Particularly, in recent years, the development of electric automobiles and charging facilities thereof is rapid, the demand of new energy automobile parts is also increased in a blowout mode, and a contactor, which is a key part, plays an indispensable role in the safety and reliability of new energy automobiles. The quality of the packaging process of the ceramic shell and the electrode material of the contactor, namely the sealing and welding process of ceramic and metal, directly influences the quality of the contactor. Therefore, a reliable ceramic-metal sealing process is important. In addition, the encapsulation of the arc extinguish chamber of the dc contactor in the power transmission and distribution network equipment, the welding of the heat sink material and the high-power chip in the high-power device, and the metallization of the ceramic heat dissipation plate all face similar problems.

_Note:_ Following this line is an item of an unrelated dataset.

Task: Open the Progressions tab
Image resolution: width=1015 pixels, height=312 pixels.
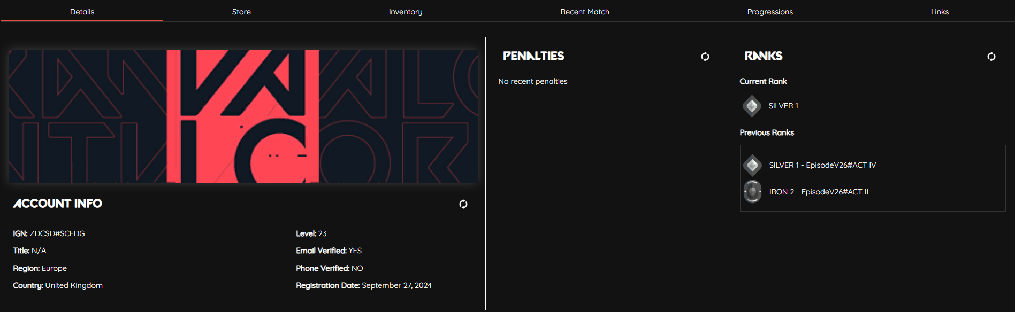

The film formed by the molybdenum-nickel-copper multi-element alloy material can keep good thermal, electrical and mechanical properties of ceramics, has the advantages of good air tightness, difficult deliquescence and the like, can be welded with metal parts after metallization, can ensure that a device shell has better mechanical property and air tightness, and is a perfect solution for the problem of ceramic-metal connection. However, at present, the ceramic-metal sealing material using molybdenum-nickel-copper multi-element metal as a matrix is mainly realized by an electrodeposition process method, the sealing quality is far different from that of the ceramic-metal sealing material formed by sputtering deposition of a molybdenum-nickel-copper alloy material, and the requirements of precision and safety of products cannot be met.
Disclosure of Invention
The invention aims to provide a molybdenum-nickel-copper multi-element alloy sputtering target material which has good air tightness, moisture resistance and humidity resistance, high density and high purity.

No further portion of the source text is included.